**The task**
The following data has a line with "Umzugsunternehmen (114, 9)" and a line with "Cylinder Spares (549, 987)". Write out exactly those lines and all the lines between them.

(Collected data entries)
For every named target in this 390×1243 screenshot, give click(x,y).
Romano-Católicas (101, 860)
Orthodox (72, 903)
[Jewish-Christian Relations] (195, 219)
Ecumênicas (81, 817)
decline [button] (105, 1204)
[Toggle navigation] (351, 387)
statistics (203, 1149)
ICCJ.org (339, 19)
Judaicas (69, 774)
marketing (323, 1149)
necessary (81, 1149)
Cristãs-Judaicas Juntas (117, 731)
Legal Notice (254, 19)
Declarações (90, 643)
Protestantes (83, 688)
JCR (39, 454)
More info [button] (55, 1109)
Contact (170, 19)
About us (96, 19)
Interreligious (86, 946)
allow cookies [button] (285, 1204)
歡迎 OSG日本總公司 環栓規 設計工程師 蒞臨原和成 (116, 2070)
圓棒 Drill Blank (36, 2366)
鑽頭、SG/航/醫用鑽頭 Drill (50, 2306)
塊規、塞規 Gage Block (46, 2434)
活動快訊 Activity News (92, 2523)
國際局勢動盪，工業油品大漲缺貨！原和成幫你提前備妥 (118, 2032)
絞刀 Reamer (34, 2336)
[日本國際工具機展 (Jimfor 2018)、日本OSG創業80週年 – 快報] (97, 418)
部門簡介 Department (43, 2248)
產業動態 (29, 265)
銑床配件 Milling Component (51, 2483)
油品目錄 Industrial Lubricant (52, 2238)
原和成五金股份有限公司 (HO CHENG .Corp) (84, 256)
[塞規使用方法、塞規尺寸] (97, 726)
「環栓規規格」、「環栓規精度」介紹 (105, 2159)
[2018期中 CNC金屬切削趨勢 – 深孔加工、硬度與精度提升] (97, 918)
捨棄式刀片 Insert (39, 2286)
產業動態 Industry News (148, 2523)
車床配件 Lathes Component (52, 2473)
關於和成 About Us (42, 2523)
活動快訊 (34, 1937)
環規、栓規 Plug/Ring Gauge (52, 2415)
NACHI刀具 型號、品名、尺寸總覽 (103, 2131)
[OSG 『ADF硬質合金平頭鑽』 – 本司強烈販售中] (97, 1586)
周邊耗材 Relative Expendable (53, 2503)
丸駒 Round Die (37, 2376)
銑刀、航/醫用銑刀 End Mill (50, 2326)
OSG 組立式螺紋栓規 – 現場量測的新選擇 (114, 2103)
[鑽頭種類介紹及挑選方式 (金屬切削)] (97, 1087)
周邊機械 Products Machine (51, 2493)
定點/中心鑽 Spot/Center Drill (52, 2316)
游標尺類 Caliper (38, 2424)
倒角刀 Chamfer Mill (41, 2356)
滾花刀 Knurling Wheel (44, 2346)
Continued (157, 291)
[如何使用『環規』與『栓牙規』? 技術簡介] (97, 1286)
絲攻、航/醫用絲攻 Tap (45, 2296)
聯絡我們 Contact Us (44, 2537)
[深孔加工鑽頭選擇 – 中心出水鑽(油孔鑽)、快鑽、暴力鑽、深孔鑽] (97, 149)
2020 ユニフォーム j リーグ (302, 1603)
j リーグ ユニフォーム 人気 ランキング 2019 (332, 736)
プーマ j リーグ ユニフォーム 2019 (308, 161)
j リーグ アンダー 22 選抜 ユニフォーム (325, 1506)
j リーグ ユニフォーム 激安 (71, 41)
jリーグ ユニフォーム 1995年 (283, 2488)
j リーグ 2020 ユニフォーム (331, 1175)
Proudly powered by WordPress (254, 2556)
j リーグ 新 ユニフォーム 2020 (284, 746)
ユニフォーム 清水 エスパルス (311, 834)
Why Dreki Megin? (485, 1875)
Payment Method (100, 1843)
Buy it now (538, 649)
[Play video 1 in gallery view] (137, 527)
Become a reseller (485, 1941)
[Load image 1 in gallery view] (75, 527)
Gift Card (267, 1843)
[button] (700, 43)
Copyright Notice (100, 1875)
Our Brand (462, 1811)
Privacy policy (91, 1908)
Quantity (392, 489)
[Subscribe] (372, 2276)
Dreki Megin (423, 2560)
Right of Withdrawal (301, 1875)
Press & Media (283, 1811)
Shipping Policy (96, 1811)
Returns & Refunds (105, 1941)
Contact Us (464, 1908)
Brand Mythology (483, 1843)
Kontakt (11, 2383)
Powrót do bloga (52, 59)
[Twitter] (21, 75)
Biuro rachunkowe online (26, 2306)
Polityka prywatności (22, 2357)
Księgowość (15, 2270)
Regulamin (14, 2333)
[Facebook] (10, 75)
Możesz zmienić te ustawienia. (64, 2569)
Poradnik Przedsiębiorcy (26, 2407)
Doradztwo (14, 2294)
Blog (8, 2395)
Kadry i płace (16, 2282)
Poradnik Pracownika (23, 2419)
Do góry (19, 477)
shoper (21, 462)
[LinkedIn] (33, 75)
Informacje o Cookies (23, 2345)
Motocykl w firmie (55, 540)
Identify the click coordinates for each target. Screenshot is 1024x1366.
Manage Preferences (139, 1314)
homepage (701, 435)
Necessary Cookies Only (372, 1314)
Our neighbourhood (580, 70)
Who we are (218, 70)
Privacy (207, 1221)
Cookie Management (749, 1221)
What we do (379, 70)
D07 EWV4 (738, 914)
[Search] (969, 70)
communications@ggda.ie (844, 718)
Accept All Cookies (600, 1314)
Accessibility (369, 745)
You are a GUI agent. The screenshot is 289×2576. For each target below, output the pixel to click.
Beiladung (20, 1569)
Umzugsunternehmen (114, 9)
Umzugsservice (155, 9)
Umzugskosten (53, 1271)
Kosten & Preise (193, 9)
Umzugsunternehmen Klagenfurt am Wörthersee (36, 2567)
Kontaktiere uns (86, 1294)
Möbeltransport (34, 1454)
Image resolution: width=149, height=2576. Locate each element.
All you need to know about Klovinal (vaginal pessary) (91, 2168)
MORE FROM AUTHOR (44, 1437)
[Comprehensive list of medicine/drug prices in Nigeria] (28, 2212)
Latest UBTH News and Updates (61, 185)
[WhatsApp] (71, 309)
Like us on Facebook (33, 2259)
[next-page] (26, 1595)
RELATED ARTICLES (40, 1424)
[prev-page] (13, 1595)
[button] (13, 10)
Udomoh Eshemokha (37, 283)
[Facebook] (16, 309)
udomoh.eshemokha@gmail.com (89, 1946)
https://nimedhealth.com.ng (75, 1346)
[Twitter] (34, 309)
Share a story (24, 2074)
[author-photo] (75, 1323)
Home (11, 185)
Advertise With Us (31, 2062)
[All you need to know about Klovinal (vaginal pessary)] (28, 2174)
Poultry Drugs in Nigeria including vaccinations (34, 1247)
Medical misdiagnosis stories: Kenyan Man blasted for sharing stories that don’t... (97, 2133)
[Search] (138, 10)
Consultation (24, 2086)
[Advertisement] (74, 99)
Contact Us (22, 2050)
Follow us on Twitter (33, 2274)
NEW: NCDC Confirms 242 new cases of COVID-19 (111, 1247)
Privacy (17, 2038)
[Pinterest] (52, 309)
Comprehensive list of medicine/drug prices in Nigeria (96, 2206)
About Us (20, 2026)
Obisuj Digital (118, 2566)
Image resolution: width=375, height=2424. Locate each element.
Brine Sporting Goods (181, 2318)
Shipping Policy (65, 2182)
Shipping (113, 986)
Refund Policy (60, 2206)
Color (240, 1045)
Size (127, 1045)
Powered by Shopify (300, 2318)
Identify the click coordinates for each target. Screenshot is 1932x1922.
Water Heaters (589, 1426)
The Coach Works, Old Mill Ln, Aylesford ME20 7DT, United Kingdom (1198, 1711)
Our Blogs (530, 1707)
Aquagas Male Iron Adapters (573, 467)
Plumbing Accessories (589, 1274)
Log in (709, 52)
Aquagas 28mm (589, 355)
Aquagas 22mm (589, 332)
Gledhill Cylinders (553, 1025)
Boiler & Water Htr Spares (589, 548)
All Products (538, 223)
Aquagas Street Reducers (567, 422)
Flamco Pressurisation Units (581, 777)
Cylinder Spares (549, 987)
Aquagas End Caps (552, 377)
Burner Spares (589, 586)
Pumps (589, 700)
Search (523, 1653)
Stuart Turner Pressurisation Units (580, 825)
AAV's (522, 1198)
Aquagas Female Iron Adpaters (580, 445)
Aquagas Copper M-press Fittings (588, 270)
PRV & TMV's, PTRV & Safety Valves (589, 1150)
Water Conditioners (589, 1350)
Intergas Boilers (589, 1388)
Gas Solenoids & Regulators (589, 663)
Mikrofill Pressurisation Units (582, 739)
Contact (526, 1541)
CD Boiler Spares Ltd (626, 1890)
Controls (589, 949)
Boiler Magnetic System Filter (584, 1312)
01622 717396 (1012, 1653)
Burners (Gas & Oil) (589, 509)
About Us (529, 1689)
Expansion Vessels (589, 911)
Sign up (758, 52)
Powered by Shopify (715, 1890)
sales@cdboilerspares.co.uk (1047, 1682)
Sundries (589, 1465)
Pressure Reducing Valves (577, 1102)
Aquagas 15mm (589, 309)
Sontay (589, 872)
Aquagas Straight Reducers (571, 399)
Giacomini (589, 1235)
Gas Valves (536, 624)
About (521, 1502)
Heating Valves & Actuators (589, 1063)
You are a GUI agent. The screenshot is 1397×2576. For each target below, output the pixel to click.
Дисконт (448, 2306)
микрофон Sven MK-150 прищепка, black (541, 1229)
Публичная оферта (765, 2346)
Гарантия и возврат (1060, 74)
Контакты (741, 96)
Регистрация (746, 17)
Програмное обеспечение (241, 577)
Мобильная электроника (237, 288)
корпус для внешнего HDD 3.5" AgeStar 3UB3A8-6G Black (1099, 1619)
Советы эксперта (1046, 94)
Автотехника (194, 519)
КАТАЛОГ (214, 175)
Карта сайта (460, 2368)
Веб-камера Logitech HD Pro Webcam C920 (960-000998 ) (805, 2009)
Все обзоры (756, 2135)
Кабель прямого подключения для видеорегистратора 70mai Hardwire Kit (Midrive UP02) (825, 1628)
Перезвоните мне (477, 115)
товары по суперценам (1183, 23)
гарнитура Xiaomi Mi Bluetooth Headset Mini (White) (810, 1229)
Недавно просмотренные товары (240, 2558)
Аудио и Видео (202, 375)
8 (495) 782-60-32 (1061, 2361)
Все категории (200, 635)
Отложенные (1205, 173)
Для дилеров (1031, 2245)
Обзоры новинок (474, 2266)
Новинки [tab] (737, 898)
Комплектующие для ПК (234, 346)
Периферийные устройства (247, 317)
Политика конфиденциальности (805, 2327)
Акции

**Exercise result**
Umzugsunternehmen (114, 9)
Umzugsservice (155, 9)
Umzugskosten (53, 1271)
Kosten & Preise (193, 9)
Umzugsunternehmen Klagenfurt am Wörthersee (36, 2567)
Kontaktiere uns (86, 1294)
Möbeltransport (34, 1454)
Image resolution: width=149, height=2576. Locate each element.
All you need to know about Klovinal (vaginal pessary) (91, 2168)
MORE FROM AUTHOR (44, 1437)
[Comprehensive list of medicine/drug prices in Nigeria] (28, 2212)
Latest UBTH News and Updates (61, 185)
[WhatsApp] (71, 309)
Like us on Facebook (33, 2259)
[next-page] (26, 1595)
RELATED ARTICLES (40, 1424)
[prev-page] (13, 1595)
[button] (13, 10)
Udomoh Eshemokha (37, 283)
[Facebook] (16, 309)
udomoh.eshemokha@gmail.com (89, 1946)
https://nimedhealth.com.ng (75, 1346)
[Twitter] (34, 309)
Share a story (24, 2074)
[author-photo] (75, 1323)
Home (11, 185)
Advertise With Us (31, 2062)
[All you need to know about Klovinal (vaginal pessary)] (28, 2174)
Poultry Drugs in Nigeria including vaccinations (34, 1247)
Medical misdiagnosis stories: Kenyan Man blasted for sharing stories that don’t... (97, 2133)
[Search] (138, 10)
Consultation (24, 2086)
[Advertisement] (74, 99)
Contact Us (22, 2050)
Follow us on Twitter (33, 2274)
NEW: NCDC Confirms 242 new cases of COVID-19 (111, 1247)
Privacy (17, 2038)
[Pinterest] (52, 309)
Comprehensive list of medicine/drug prices in Nigeria (96, 2206)
About Us (20, 2026)
Obisuj Digital (118, 2566)
Image resolution: width=375, height=2424. Locate each element.
Brine Sporting Goods (181, 2318)
Shipping Policy (65, 2182)
Shipping (113, 986)
Refund Policy (60, 2206)
Color (240, 1045)
Size (127, 1045)
Powered by Shopify (300, 2318)
Identify the click coordinates for each target. Screenshot is 1932x1922.
Water Heaters (589, 1426)
The Coach Works, Old Mill Ln, Aylesford ME20 7DT, United Kingdom (1198, 1711)
Our Blogs (530, 1707)
Aquagas Male Iron Adapters (573, 467)
Plumbing Accessories (589, 1274)
Log in (709, 52)
Aquagas 28mm (589, 355)
Aquagas 22mm (589, 332)
Gledhill Cylinders (553, 1025)
Boiler & Water Htr Spares (589, 548)
All Products (538, 223)
Aquagas Street Reducers (567, 422)
Flamco Pressurisation Units (581, 777)
Cylinder Spares (549, 987)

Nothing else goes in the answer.